「小説」セントラルパークランナーズ(26歳・X性)#1
あれから(が気になる方は↓こちらから)一馬さんとよくセントラルパークで遭遇し、チャットランをするようになった。
一馬さんは70歳だそうだ。実はそう聞いても僕はピンとこない。55歳の母よりは歳をとっていて、83歳の祖母よりは若いのは分かるけど、父とは僕が9歳の頃に母と離婚して以来会っていないし、母方の祖父は高齢者になる前に亡くなったから、身近なかなり歳の離れた男性とのの接触が人生でかなり少なく、一般的な高齢男性がイマイチ分からない。だけど、そんな僕でも分かる。一馬さんは若い。きっと、ずっと若いんだと思う。こんな人は。

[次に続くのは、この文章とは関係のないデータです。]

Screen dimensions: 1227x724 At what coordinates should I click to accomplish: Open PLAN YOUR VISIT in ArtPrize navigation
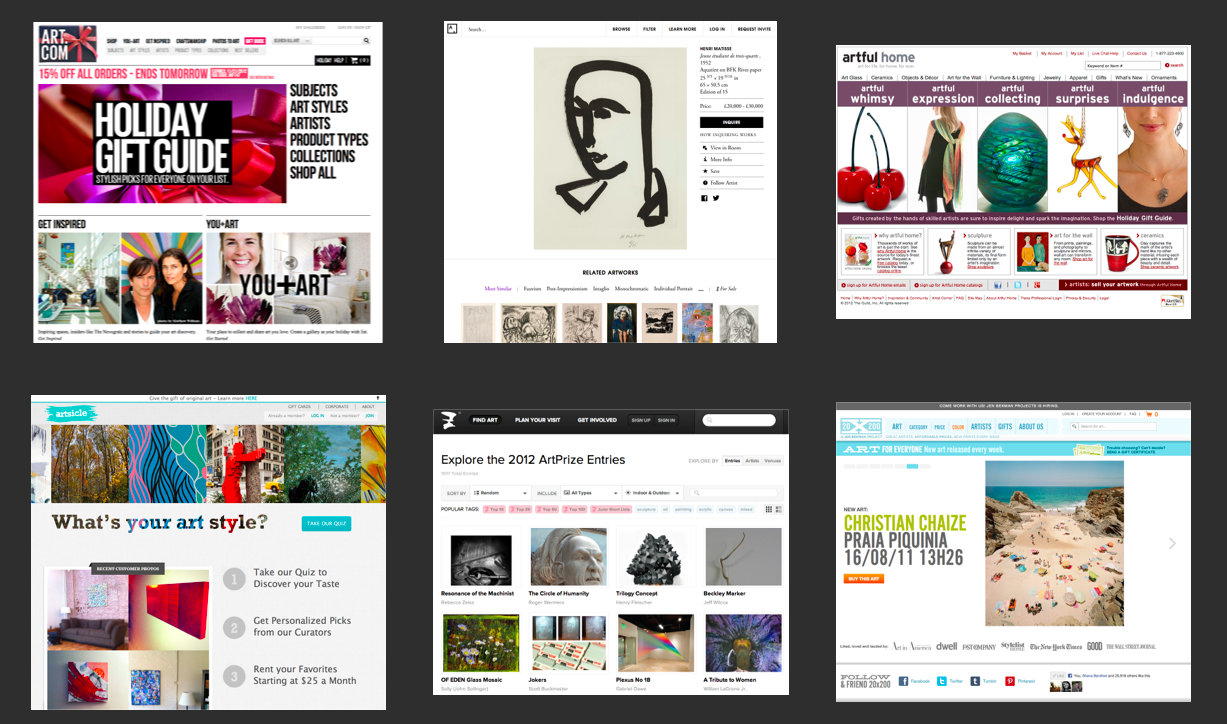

なんでそんな風に思うかというと、一馬さんは、本当にランニングが好きで、ランニングレースが好きで、それに真剣に一喜一憂している。子供みたいに単純に純粋に楽しんでいて、44歳も年下の僕の方が年寄り臭い屁理屈でランニングの定義をこねくり回しているようにように思えてくる。
まぁ、僕がこんな風になったのも理由というか原因はあるんだけどね。
それは遡ること小学生の頃。足の速かった僕は、いつも運動会でクラスのリレー選手に選ばれた。その頃から速く走るのは気持ち良いから好きだったけど、でも、僕より遅くゴールした子たちが悔しがったり、先生たちが、僕が1番でタイムが遅い子がビリという順位付けをするのも理解出来なかった。別に自分はビリの子より優れているとかすごいとか全然思えなかったし、何より遅い子達が意味のない劣等感を感じさせられる自体、嫌だった。そんな価値観の僕がクラスのリレー選手として、戦うってマジ耐え難かった。そんなに相手をやっつけて楽しいか?いや、本当に楽しいみたいだ。僕が、2位で受け取ったバトンを、最後の直線でトップを走る3組の人気者を抜いて、ゴールテープを切った時、あのビリだった子も駆け寄ってきて、まるで自分が勝ったみたいに、「やったぜ!」と喜んでいた。僕だけだった。僕だけが、ポツンと喧騒の中にいた。そして、理解した。僕の方が変なんだ、と。
中学に入り、僕は体育の授業でわざと遅く走るようにした。お陰で、陸上部に入れとかも言われなくて済んだし、妙な注目を浴びることもなくなった。ようやく自由に走れると思った。
そんな過去を経て、今の僕がいる。
そんな僕も流石に25歳を越え、色んな考え方を理解というのか、受け入れることができるようになってきた。最近では、違う考え方、感覚を面白く思えるようにもなってきた。
その上、一馬さんから何度も何度もレースの面白さ、醍醐味を聞き続けた影響か、一生に1度ぐらいNYRRのレースに出てみようか、なんて気持ちさえ湧いてきている。
小学生以来、封印していたレース出場。そう考えると、もしかして、誰よりもレースに拘っていたのは自分だったんじゃないだろうか?
それを確認するためにも、僕は明日、レースに出る。